The new album “Inner Dislocation” by progressive metal geniuses New Horizons was released on the 23rd of February and can already be viewed as an immense musical accomplishment meant for the Italian musicians. Having all the elements present to make a memorable album, an album that you can’t help but want to play from the beginning as soon as it reaches the end.
The album opens with Introspective, a soft repeating piano riff of 5 notes that is supported by swelling sound effects. A short and sweet piece of just over a minute long that manages to use it’s time effectively enough to convey the feeling of looking inwards. It’s quickly replaced by the crushing title track Inner Dislocation. The whole band explodes onto the album here. Smooth overdriven guitar tones by Giacomo Froli and Nicola Giannini and a bassline that lays a super solid foundation by Claudio Froli. On drums Federico Viviani knows exactly when to provide a solid groove and when to catch the instrumental stabs, gluing the musicians together. Towards the end of the short instrumental we are treated to an accelerando (increase in speed) which features a mesmerizing keyboard melody from Luca Guidi, definitely one of the best accelerando recorded
Without so much as a pause for breath, the band launches into Where Is The End. It’s here that we at last get to hear the incredible voice of Oscar Nini. Interestingly enough, the first vocal part enters when the music eventually does become more subdued and occurs over quite a rhythmically complex section. An incredible display of restraint in regard to the arrangement. The effect is paramount when the chorus hits and the vocals soar.
Born In The Future begins as a piano and voice ballad, demonstrating clearly why the band chose this track to be the first single from the album to be released with a video. The highlights of this track are the lead guitar lines Giacomo provides before the pre-chorus and the cascading counter-melody on the piano provided by Luca during it. The whole track is one big crescendo from there as it shuttles to its satisfying conclusion.

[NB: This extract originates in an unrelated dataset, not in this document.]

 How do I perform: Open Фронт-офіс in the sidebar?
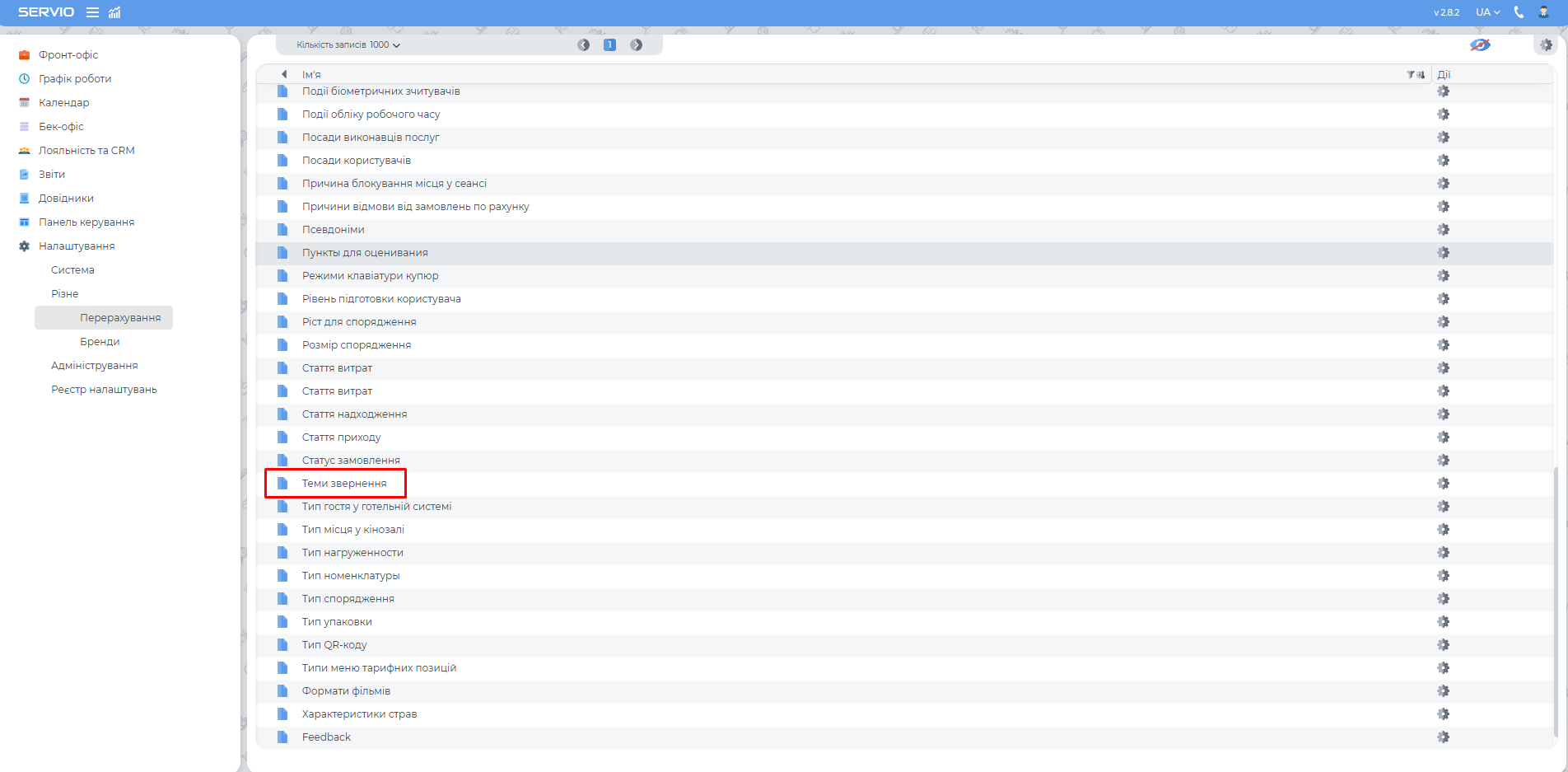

Inhuman Wrath begins about as different as it possibly could from it’s predecessor. This is without a doubt the heaviest all-round track on the album. Claudio and Federico really showcase their rhythmic stability and endurance here, providing a non-stop crushing feel. The brief second verse gives us the first example of what Oscar is truly capable of as he begins wailing in the higher parts of his register with precision and ease.
The next track Evolution is a fantastic epic prog instrumental. Listening to this track highlights a specific skill of this band that we don’t consciously become aware of until this point. Their ability to change between vastly different musical sections and feels with ease and purpose. So many prog bands fall into a trap of frequently transitioning just for the sake of it and this often results in the music sounding forced. But when New Horizons do it, it always sounds like the most logical step or ‘evolution’ for the music. Not to mention that after listening to the music with no vocals for 8 minutes it becomes remarkably apparent how skilled each member is on their respective instruments. True virtuosity displayed.
Borderlands is a 2-part epic that comes together for over 12 minutes of intense storytelling in the best possible way. Prog. It’s a swirling journey through many emotions and soundscapes. With an ending that was as surprising as it was impactful.
To conclude the album we get one last epic in the form of The Trail Of Shadows. This one has it all; a massive symphonic intro, shredding guitar transitions, reverb-soaked vocals. By the time the chorus arrives you’d be remiss if you’re not swaying in pleasure with your eyes closed, visualizing the imagery that the music conjures up. It really does leave you longing for more once the final note has faded out into silence.
Overall, “Inner Dislocation” is an outstanding offering of progressive metal from an incredible band that deserves to garner much more recognition. It’s a display of how prog metal should be. Smooth, crisp, clear and cutting without hesitation to be absolutely crushing when the need arises.